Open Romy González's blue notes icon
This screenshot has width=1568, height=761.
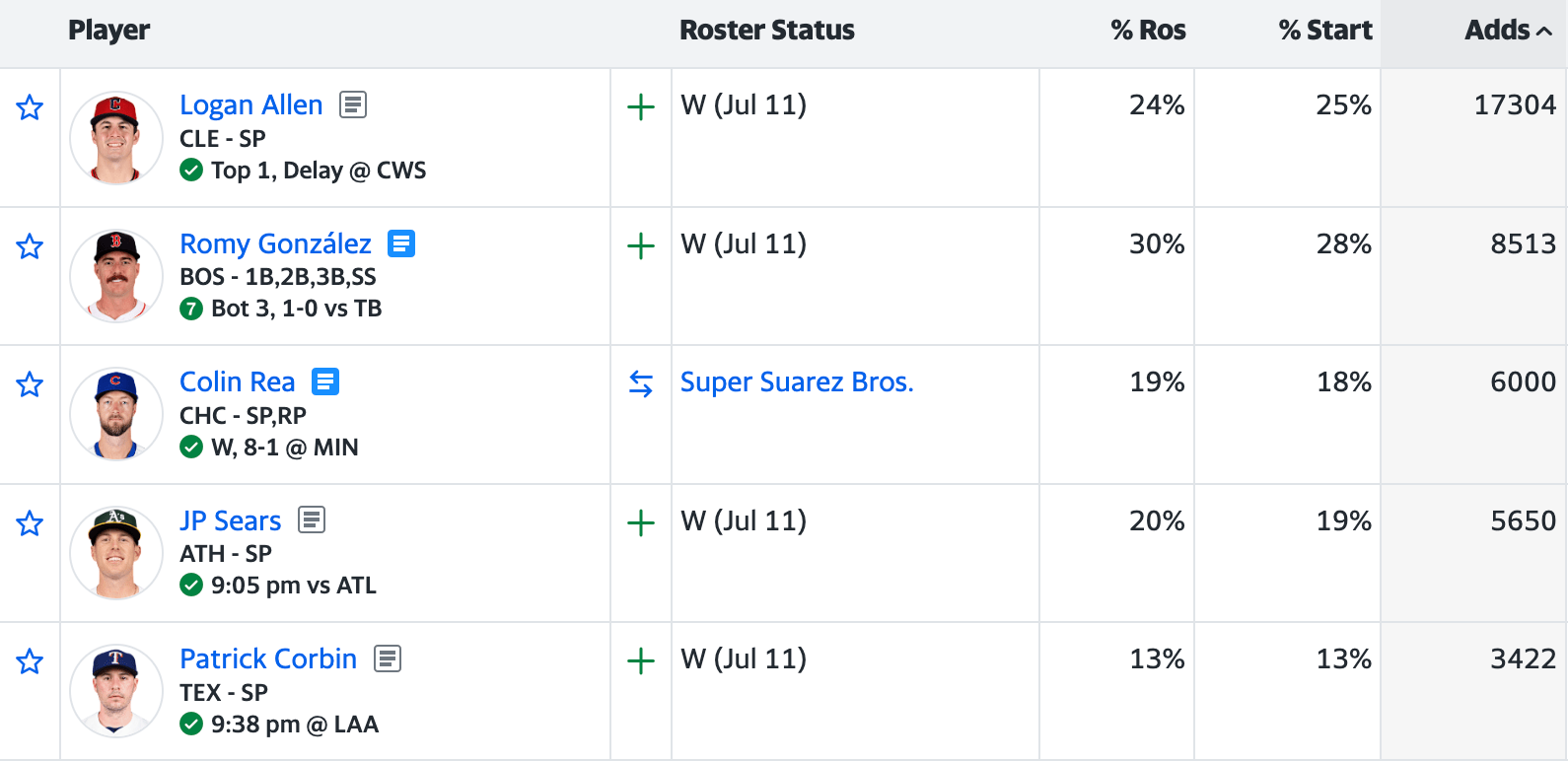click(401, 243)
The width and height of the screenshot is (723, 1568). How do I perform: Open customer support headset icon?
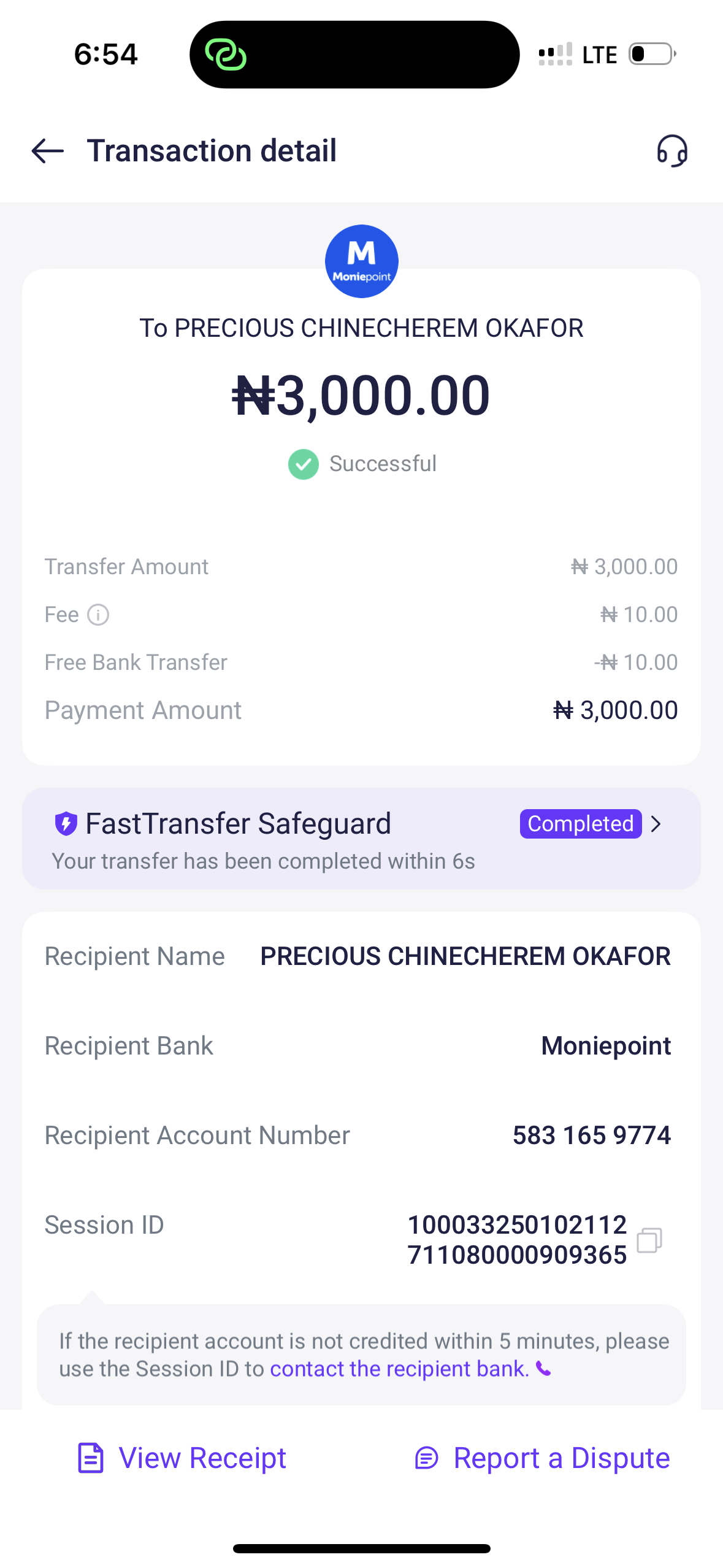672,151
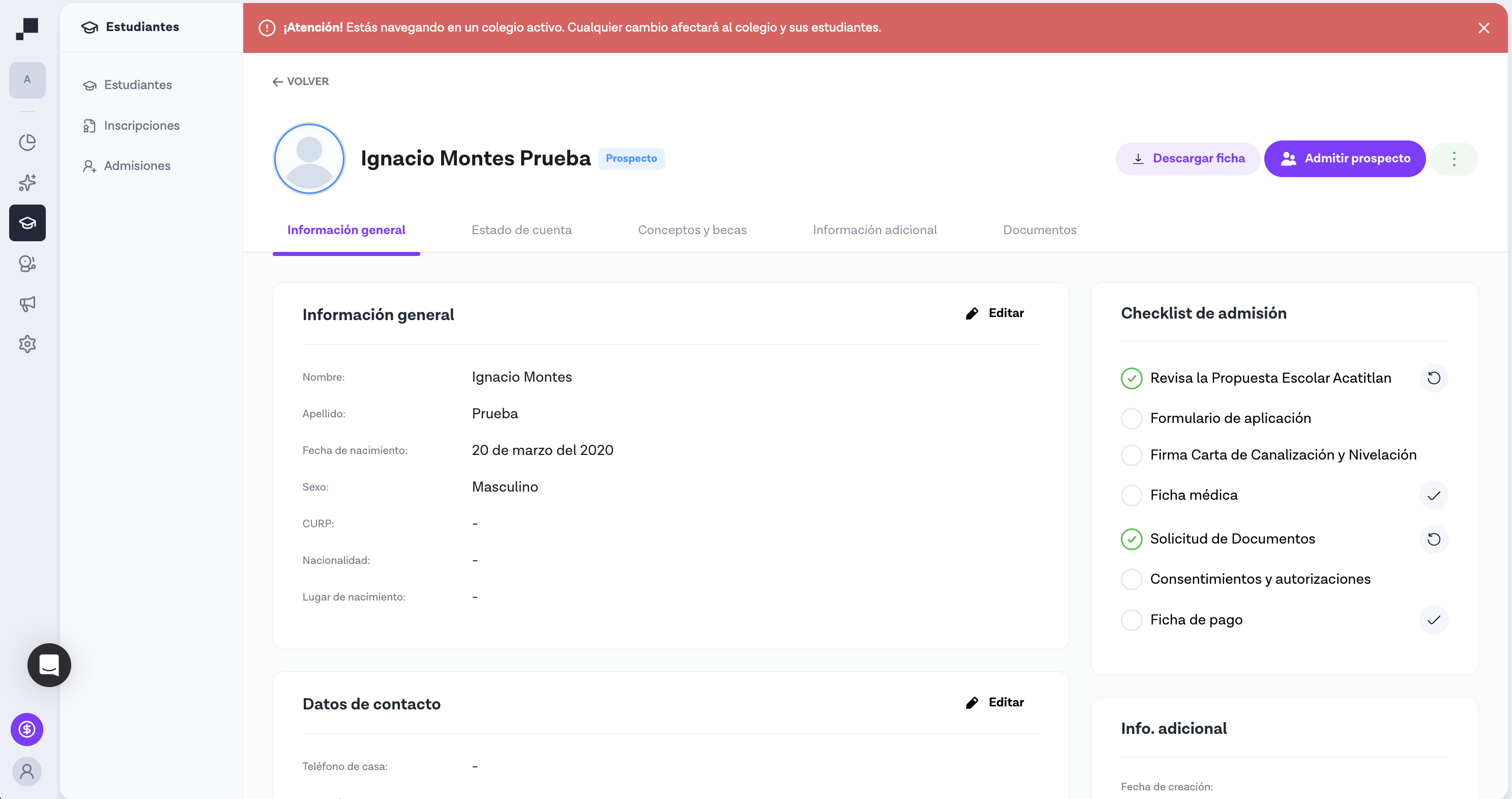Open the analytics pie chart section

(x=27, y=142)
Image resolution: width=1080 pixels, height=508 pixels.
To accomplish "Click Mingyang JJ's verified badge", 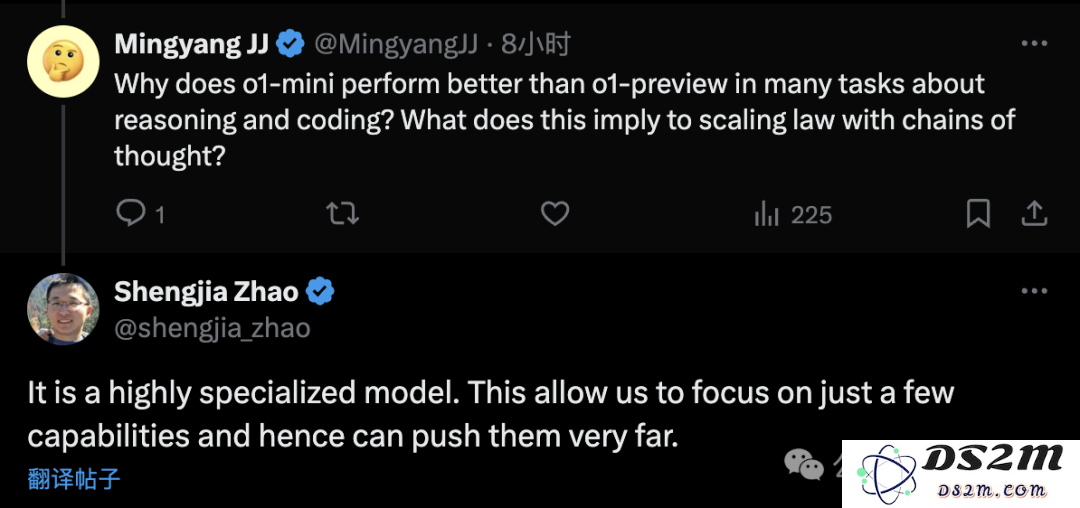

================================

Present every line of the records above as a numbered list. Skip blank lines and omit the pictures.

§ Written response:
1. Open Romy González's blue notes icon
2. This screenshot has width=1568, height=761.
3. click(401, 243)
4. The width and height of the screenshot is (723, 1568). How do I perform: Open customer support headset icon?
5. 672,151
6. Open the analytics pie chart section
7. (x=27, y=142)
8. Image resolution: width=1080 pixels, height=508 pixels.
9. To accomplish "Click Mingyang JJ's verified badge", 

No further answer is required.